→ **Entries supplied**:
· · · · ·

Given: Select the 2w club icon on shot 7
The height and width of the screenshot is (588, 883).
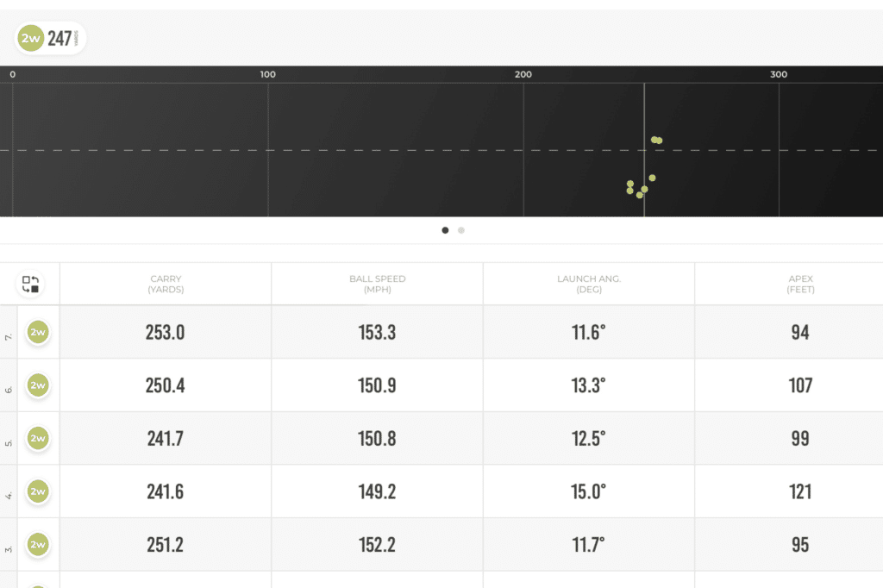Looking at the screenshot, I should pyautogui.click(x=37, y=332).
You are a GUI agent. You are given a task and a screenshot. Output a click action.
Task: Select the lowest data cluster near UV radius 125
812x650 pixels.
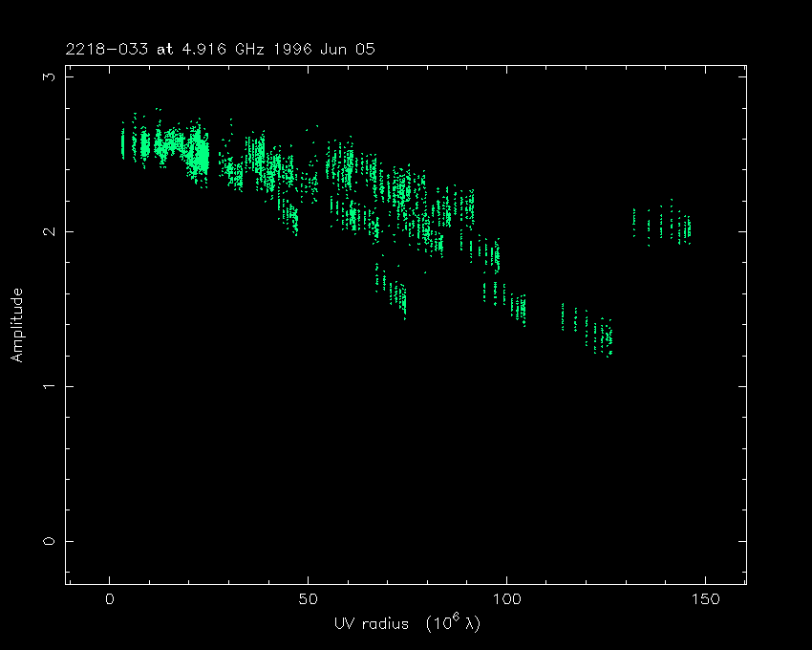tap(602, 336)
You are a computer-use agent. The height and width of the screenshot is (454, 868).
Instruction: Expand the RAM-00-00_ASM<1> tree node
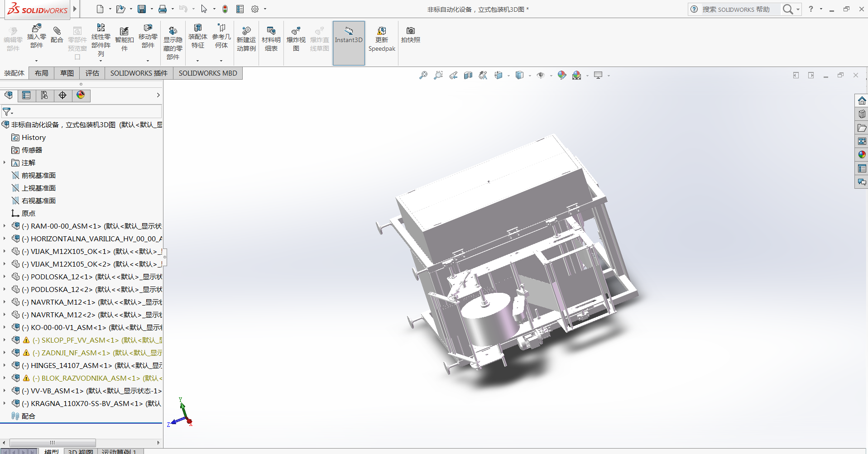[x=5, y=226]
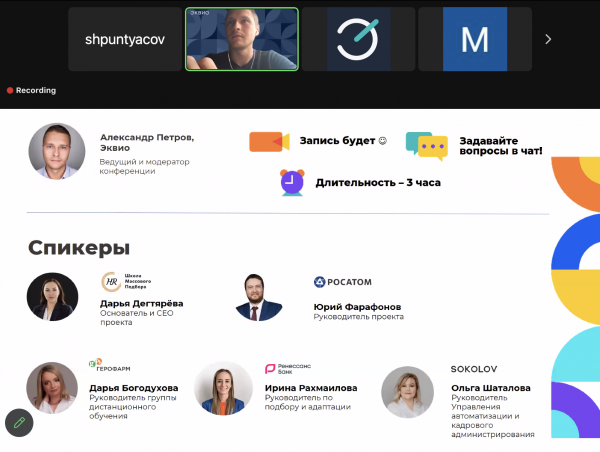
Task: Select the Эквио active speaker video tile
Action: pos(242,39)
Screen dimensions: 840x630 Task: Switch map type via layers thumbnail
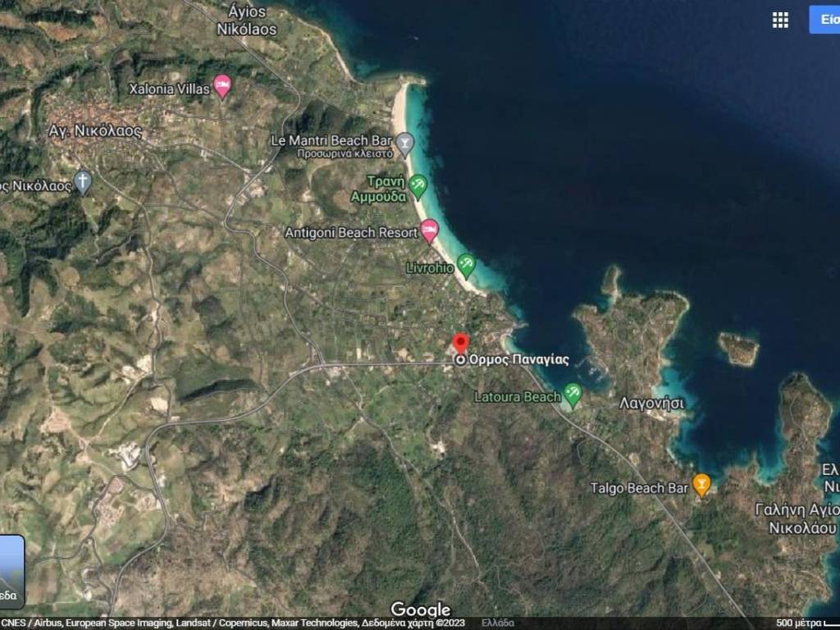[x=11, y=571]
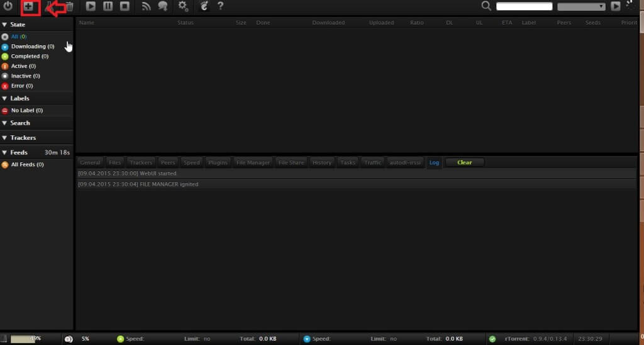Click the power/shutdown icon in toolbar
This screenshot has width=644, height=345.
tap(8, 7)
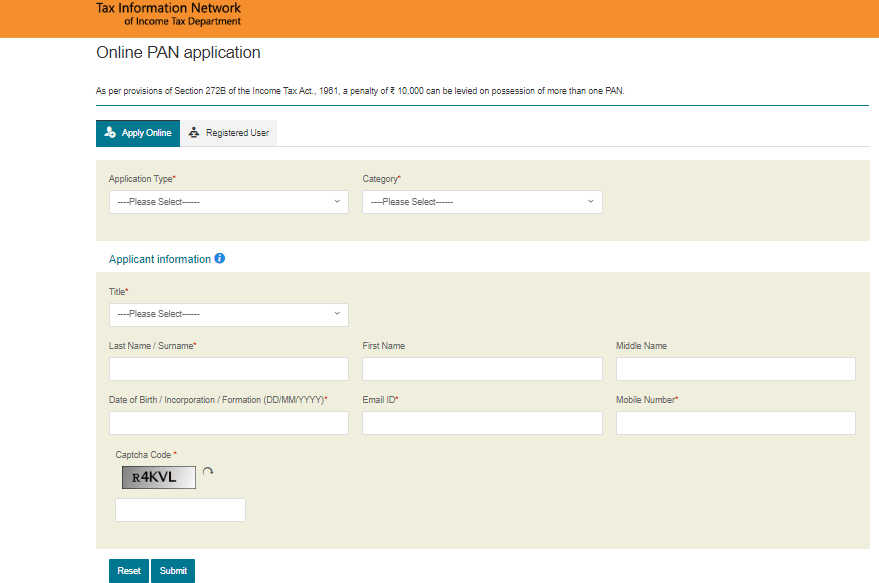This screenshot has height=583, width=879.
Task: Click the Tax Information Network logo
Action: 167,14
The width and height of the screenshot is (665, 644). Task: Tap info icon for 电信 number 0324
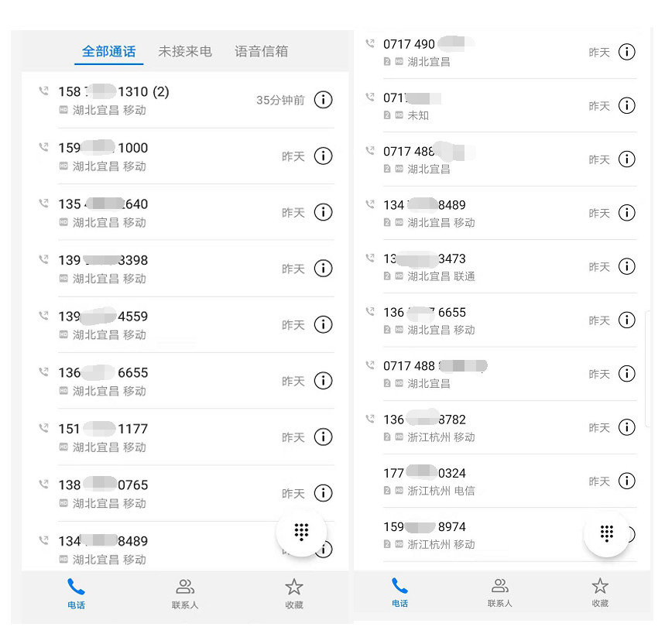pos(627,481)
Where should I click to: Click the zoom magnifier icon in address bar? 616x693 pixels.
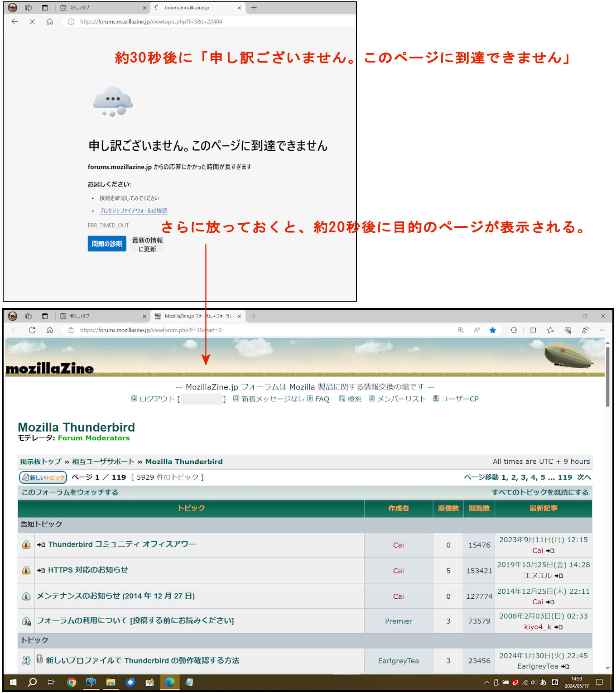pyautogui.click(x=461, y=330)
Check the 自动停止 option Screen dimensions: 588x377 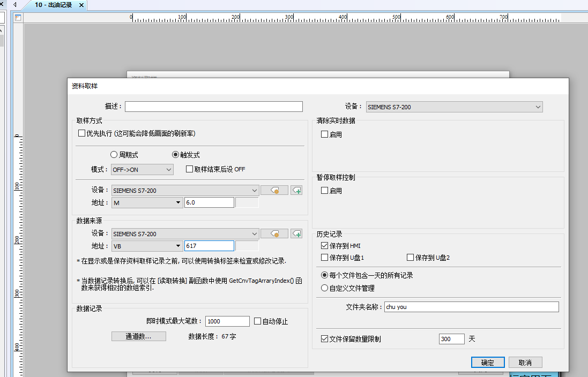click(258, 321)
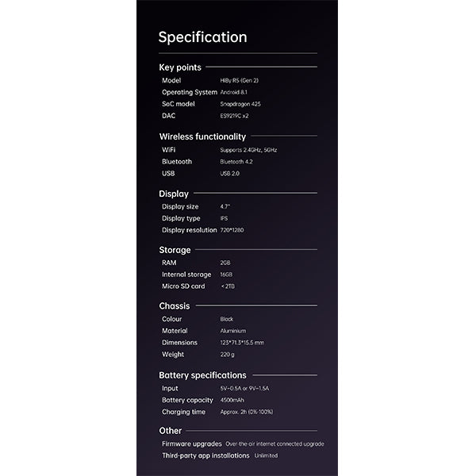
Task: Click the SoC model Snapdragon 425 text
Action: (x=240, y=104)
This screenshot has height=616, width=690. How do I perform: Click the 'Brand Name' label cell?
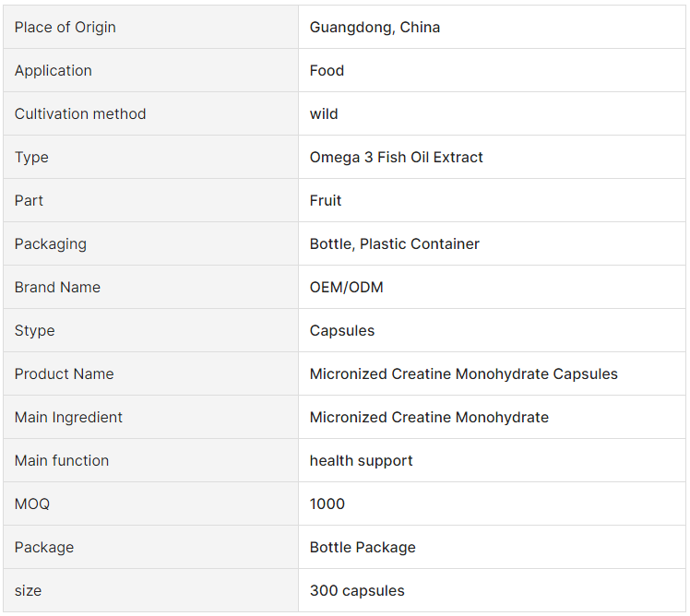(150, 287)

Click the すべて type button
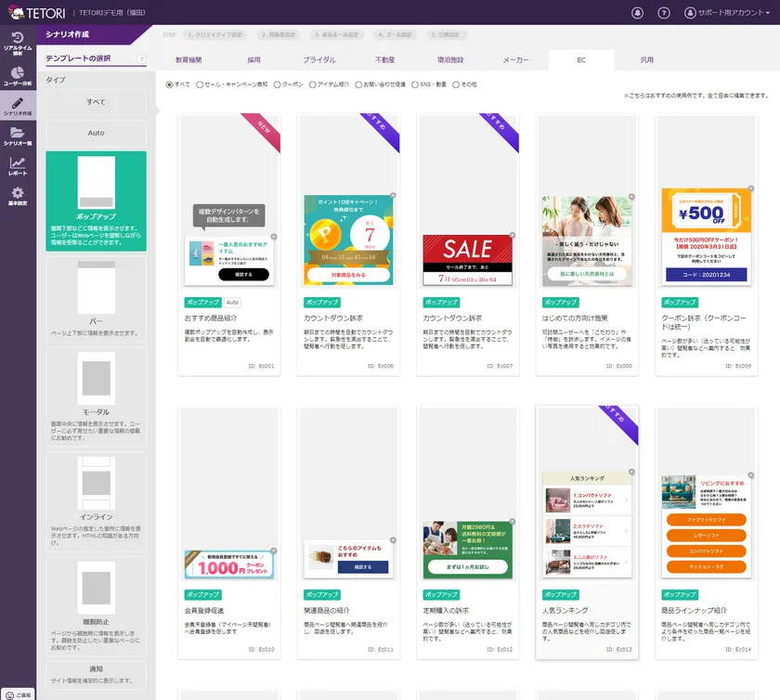96,101

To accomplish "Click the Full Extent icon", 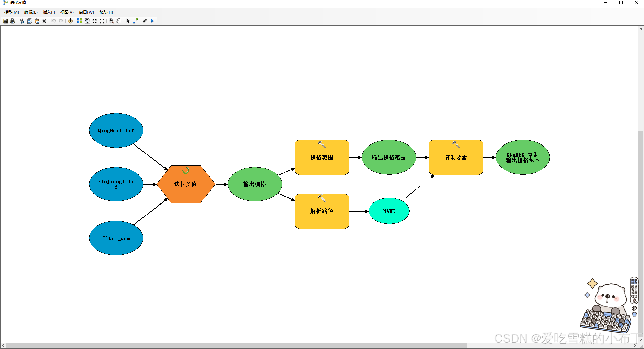I will pyautogui.click(x=87, y=21).
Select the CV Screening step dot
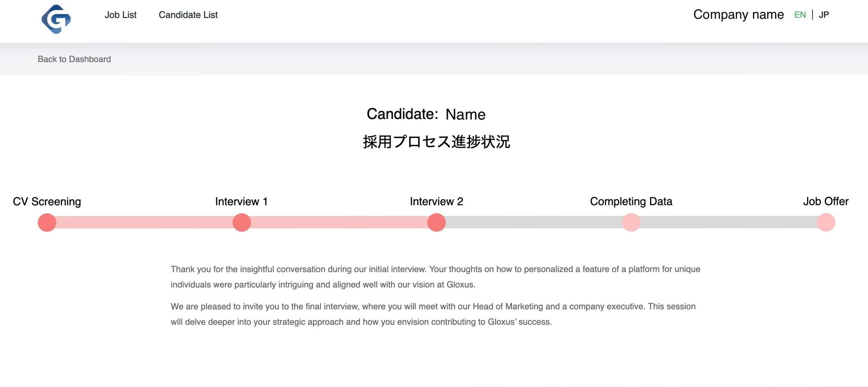 47,222
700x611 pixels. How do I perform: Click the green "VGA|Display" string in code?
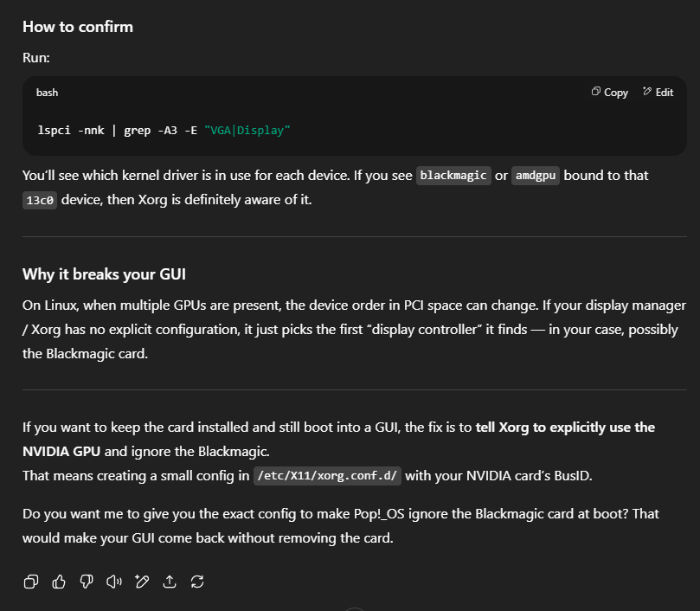tap(247, 131)
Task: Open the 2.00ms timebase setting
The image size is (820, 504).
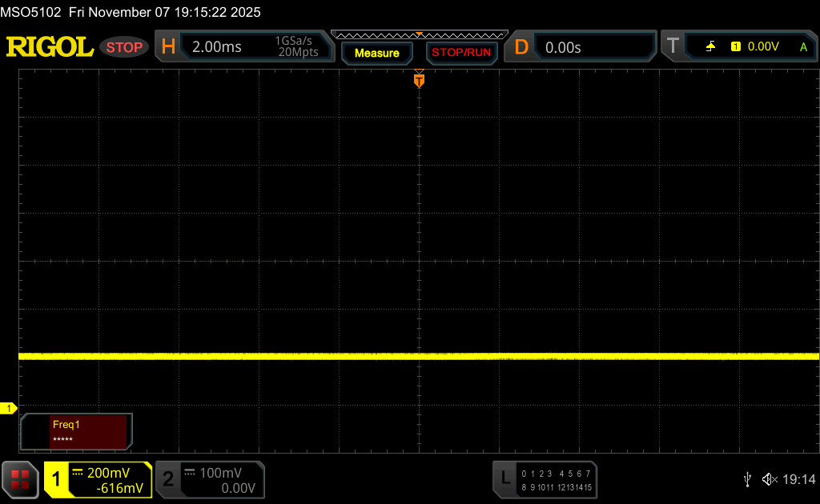Action: click(217, 47)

· · · · ·

→ **Task instructions**:
Lines of the listing above that include the string "agent" should each be copied.

→ **Solution for this task**:
You are a GUI agent. You are given a task and a screenshot. Output a click action.
You are a computer-use agent. The height and width of the screenshot is (454, 868).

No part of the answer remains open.